A Guerra dos Planejadores, o conflito entre dois modelos de administração imperial, irá redefinir o destino do Sul Global (The Economist Gadfly)
Para além da retórica de uma "nova Guerra Fria" ou de uma simples rivalidade pela supremacia tecnológica, existe o primeiro confronto sistémico da era moderna entre dois paradigmas radicalmente opostos de planeamento e gestão económica à escala imperial. Trata-se de um conflito filosófico sobre a forma como o poder económico de uma civilização é organizado, dirigido e projetado.
Por um lado, a China aperfeiçoou, ao longo de sete décadas de planos quinquenais, um modelo coerente de gestão industrial estatal, dirigido centralmente e que opera com a lógica de um grande engenheiro social.

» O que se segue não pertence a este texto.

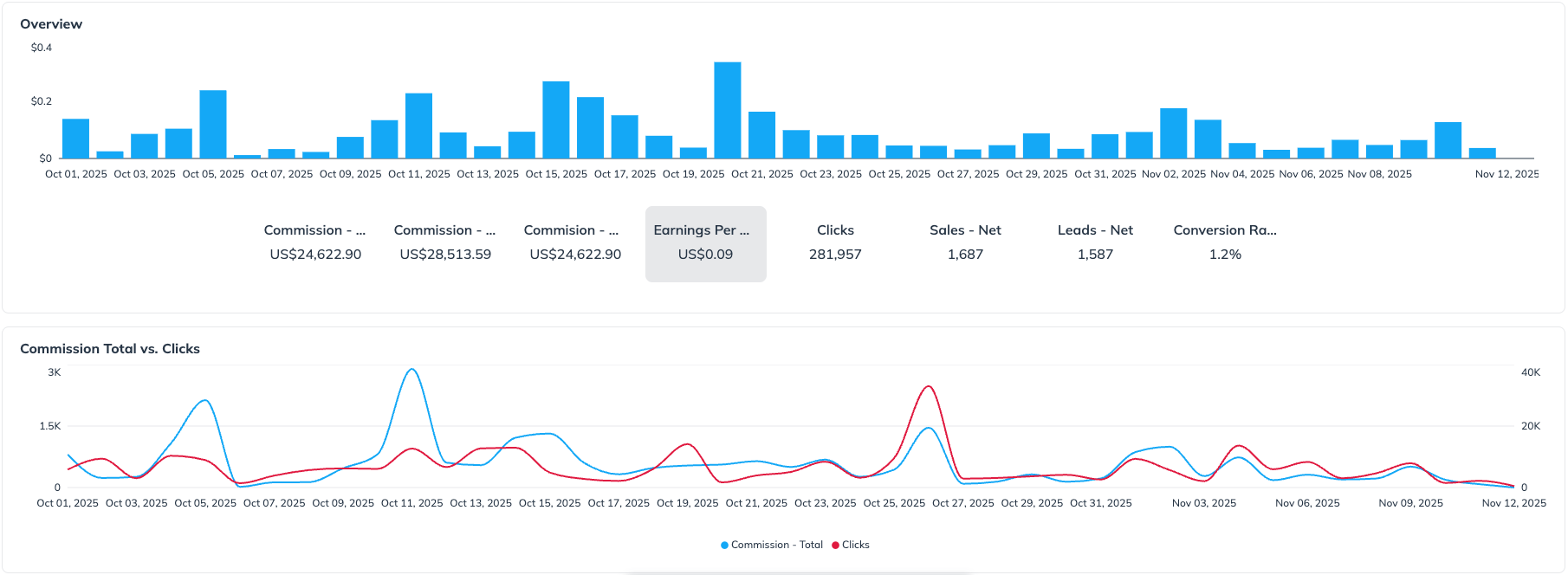The image size is (1568, 575).
Task: Choose the Conversion Rate metric tile
Action: [x=1225, y=243]
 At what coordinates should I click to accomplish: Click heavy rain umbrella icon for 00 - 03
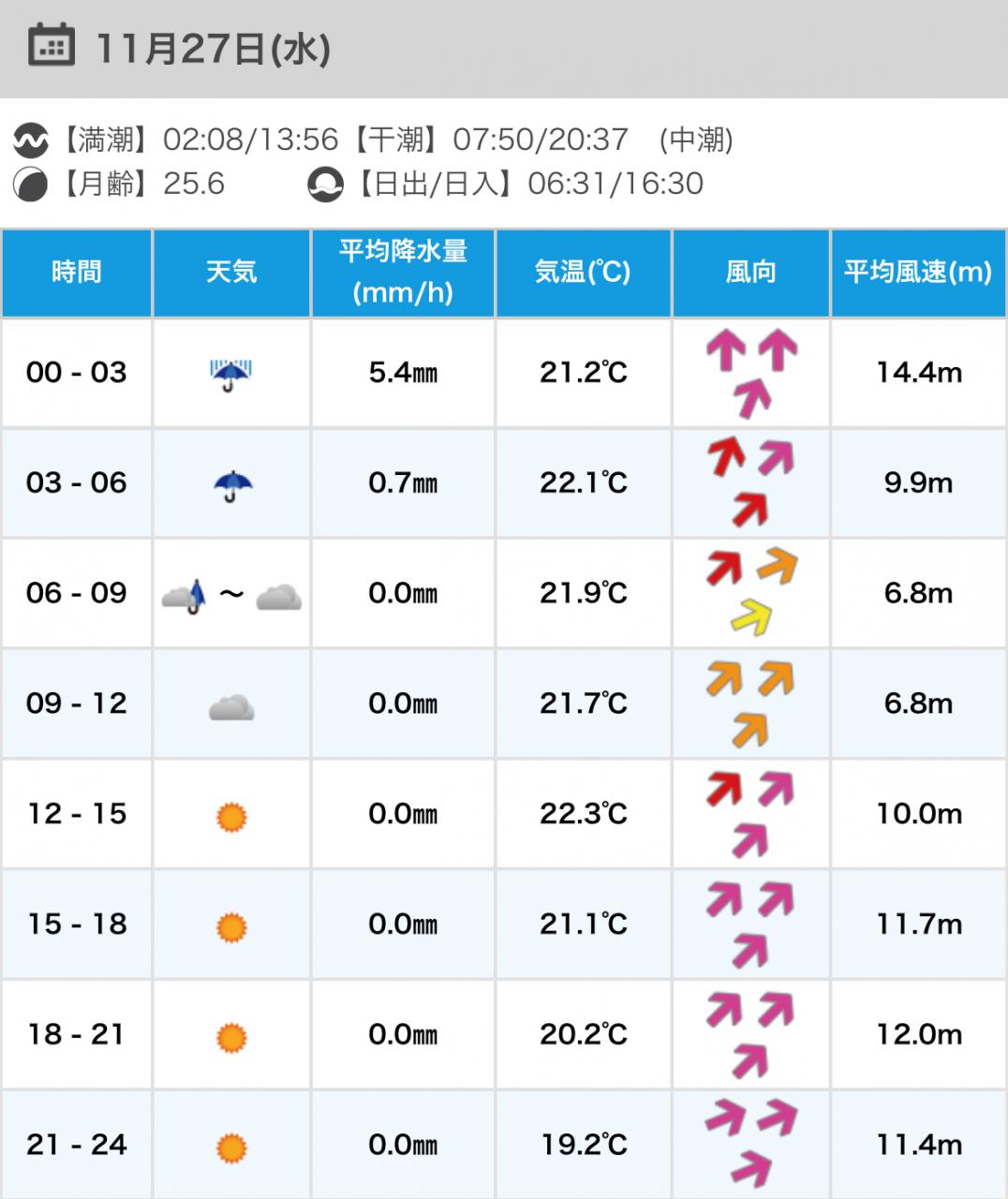230,374
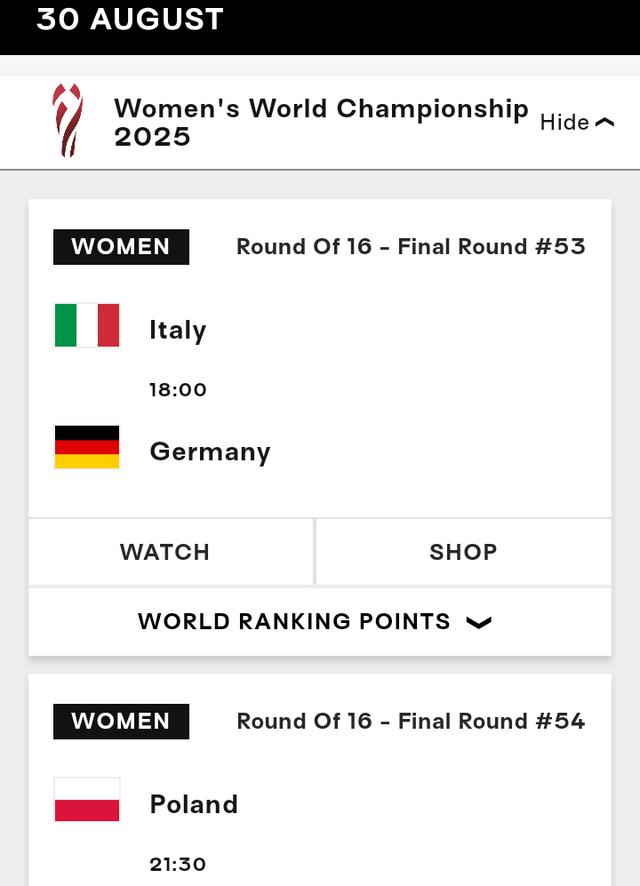This screenshot has height=886, width=640.
Task: Open the SHOP option for match #53
Action: pos(463,552)
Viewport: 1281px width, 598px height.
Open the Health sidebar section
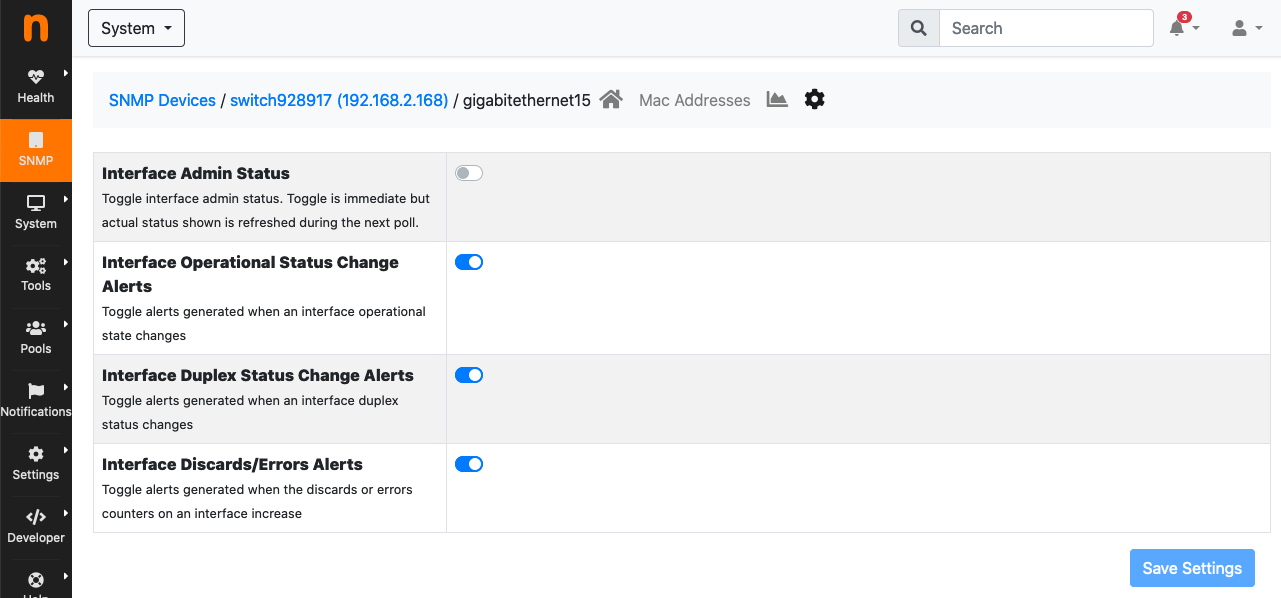[36, 87]
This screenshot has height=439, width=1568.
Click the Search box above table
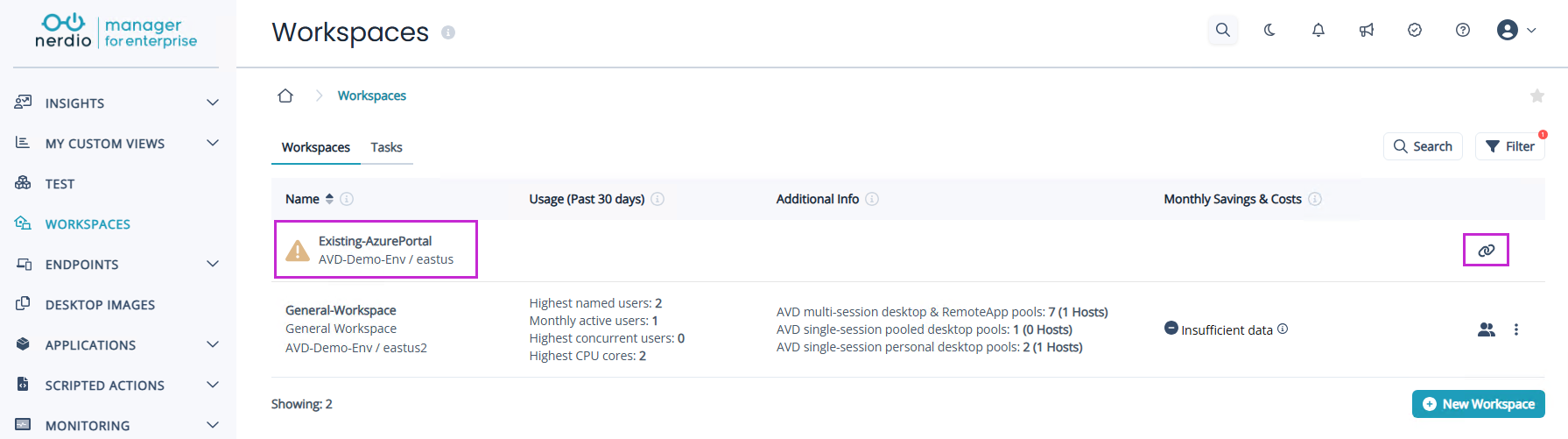pyautogui.click(x=1423, y=146)
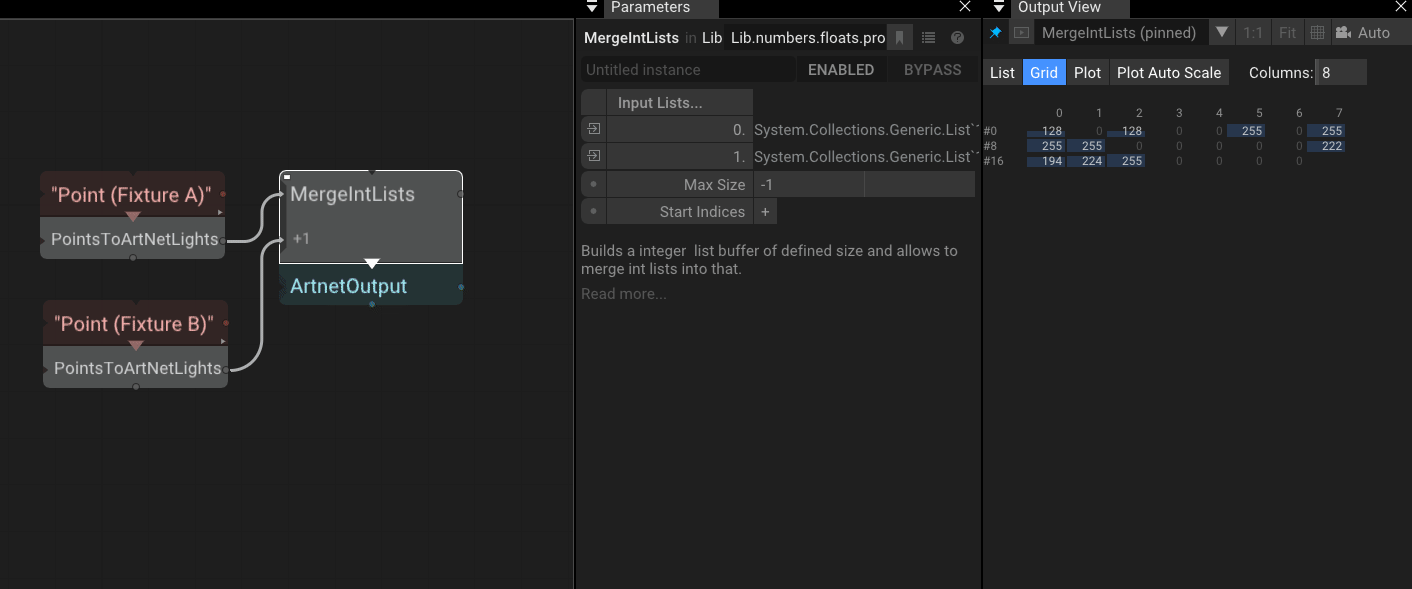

Por outro lado, os Estados Unidos, que venderam ao mundo a mitologia do livre mercado e da descentralização durante meio século, respondem agora a este desafio com um modelo esporádico de estímulos, subsídios maciços e resgates corporativos — um sistema que, na realidade, funciona como um mecanismo complexo para garantir a rentabilidade privada de suas gigantes da tecnologia e empreiteiras de defesa, sob o frágil disfarce de “segurança nacional”.
A distinção entre esses dois modelos — o planejamento centralizado chinês versus o estímulo descentralizado americano, em um mercado que deixou de ser "livre" há gerações — é a chave para entender a dinâmica de poder do século XXI e o declínio relativo de uma ordem que não consegue mais esconder suas contradições.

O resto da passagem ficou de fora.